• _Stored records_:
----------
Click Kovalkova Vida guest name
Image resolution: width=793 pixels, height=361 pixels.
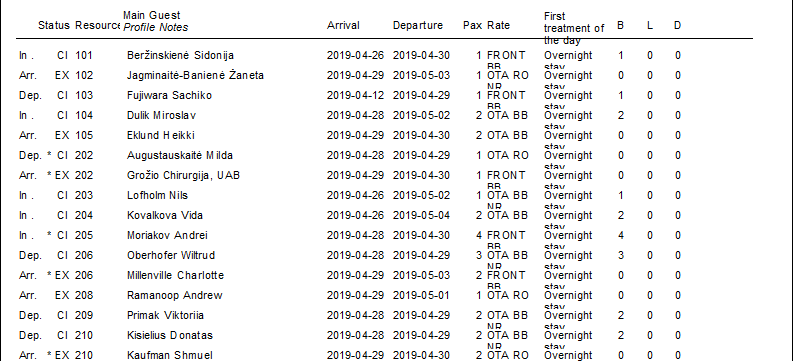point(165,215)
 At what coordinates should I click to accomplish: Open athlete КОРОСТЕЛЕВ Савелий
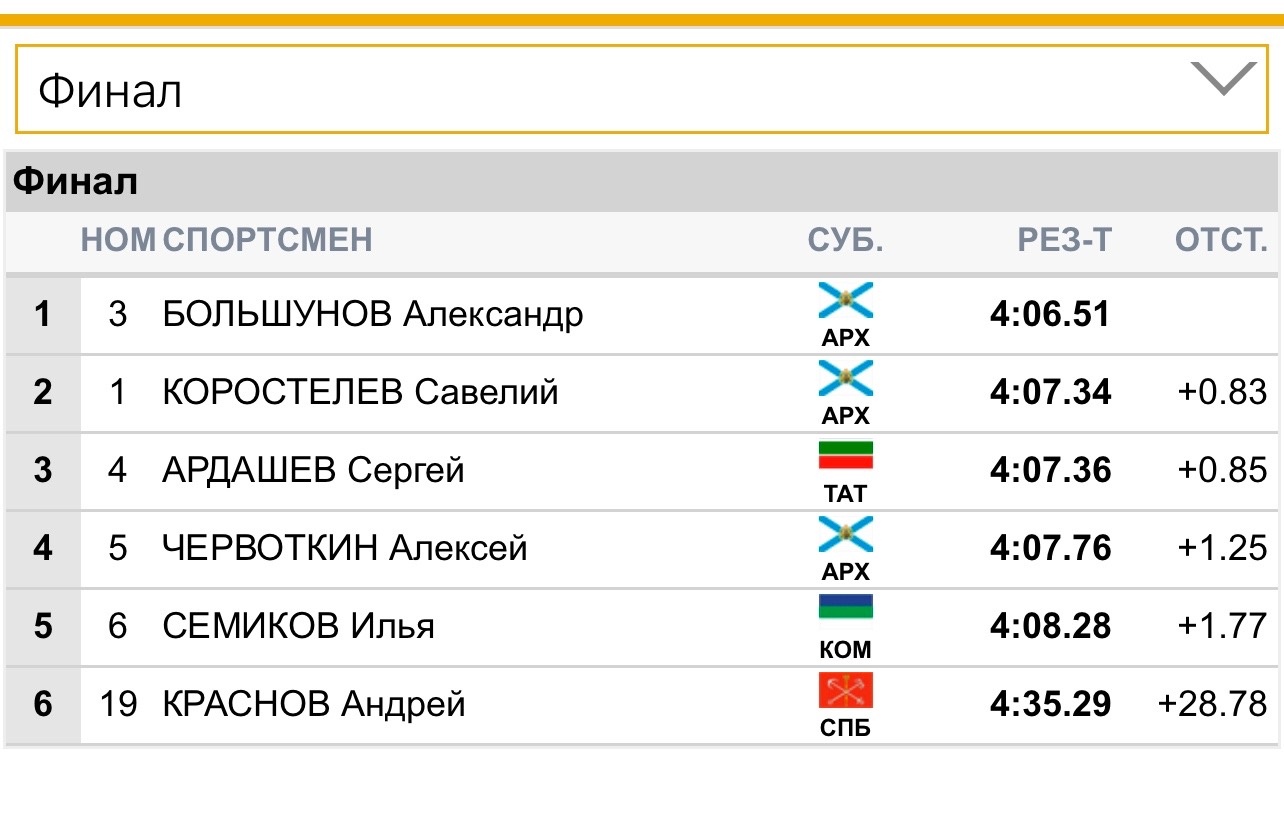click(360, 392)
----------
• _Work order_: Could the entries above be retyped exactly, with the pictures left out?

• _Completed exercise_:
Click Kovalkova Vida guest name
Image resolution: width=793 pixels, height=361 pixels.
point(165,215)
 At what coordinates should I click to accomplish: Open athlete КОРОСТЕЛЕВ Савелий
click(360, 392)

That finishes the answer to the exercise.